--- TEXT SHOWN ---
Tamiflu analysis slammed by Cochrane

Medicines

3 Feb 2015

An analysis published in the Lancet that concluded the flu drug Tamiflu (osteltamivir) is effective after all has been slammed by a Cochrane reviewer.

The review which looked at 9 studies found the drug reduced flu symptoms by about a day, compared to placebo. It reduced the risk of lower respiratory tract infections requiring antibiotics by 44% compared with placebo (4.9% vs 8.7%), and hospital admission for any cause by 63% (0.6% vs 1.7%) in adults with laboratory-confirmed influenza.

Lead author Arnold Monto, Professor of Epidemiology at the University of Michigan School of Public Health, said the analysis “provides compelling evidence that oseltamivir therapy reduces by one day the typical length of illness in adults infected with influenza and also prevents complications and reduces the number of people needing hospital treatment.” However he noted that whether the magnitude of these benefits outweigh the harms of nausea and vomiting needs “careful consideration.”

The findings are in contrast to a BMJ review published last year that found the drug, manufactured by Roche, failed to reduce the spread of flu or flu complications or reduce hospitalisations.

--- INFORMATION SHOWN ---
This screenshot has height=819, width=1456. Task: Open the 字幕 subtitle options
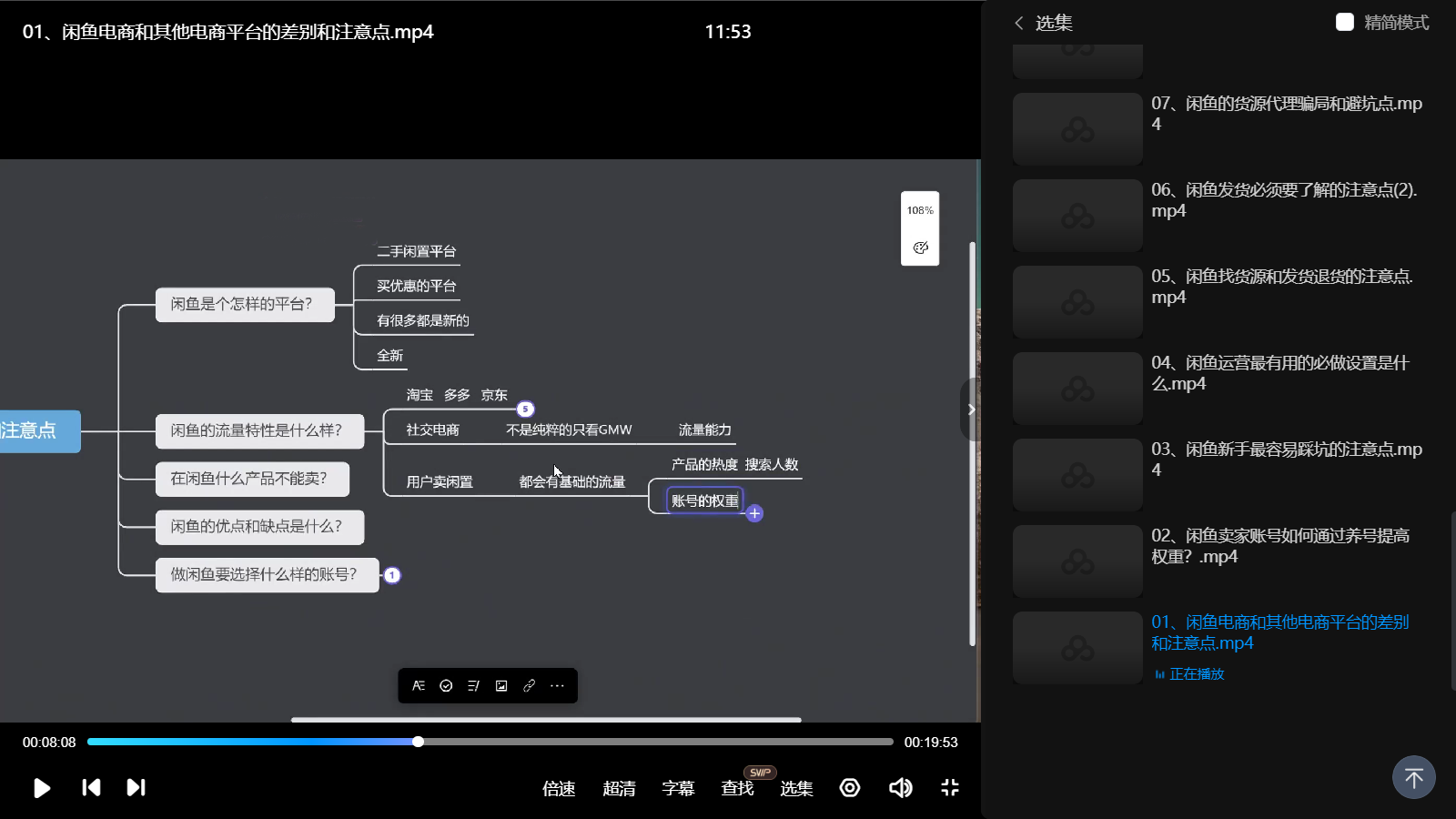pyautogui.click(x=678, y=789)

--- DESCRIPTION OF THE TASK ---
Pick up the article about the Tamiflu analysis after its last sentence and keep writing it. You won't need the listing here.

--- RESULT BELOW ---
However in a blog on the Centre for Evidence Based Medicine website Tom Jefferson, a Cochrane researcher and co-author of  the  BMJ review questioned the methodology of the Lancet analysis as well as its integrity.

For instance the outcome “pneumonia”  was not backed up by chest-x-ray, he noted.

“The use of antibiotics as a proxy for severity also shows that the authors have never sat in a GP’s surgery, where influenza-like illness presents. Antibiotic prescriptions are not necessarily synonymous for severity, as widespread bacterial resistance shows,” he wrote.

The study is backed by Roche through a consortium called MUGAS affiliated with the Belgium based communications company Semiotics which promotes “social marketing”, he added.

The Lancet paper states Roche did not have a role in analyzing or preparing the paper.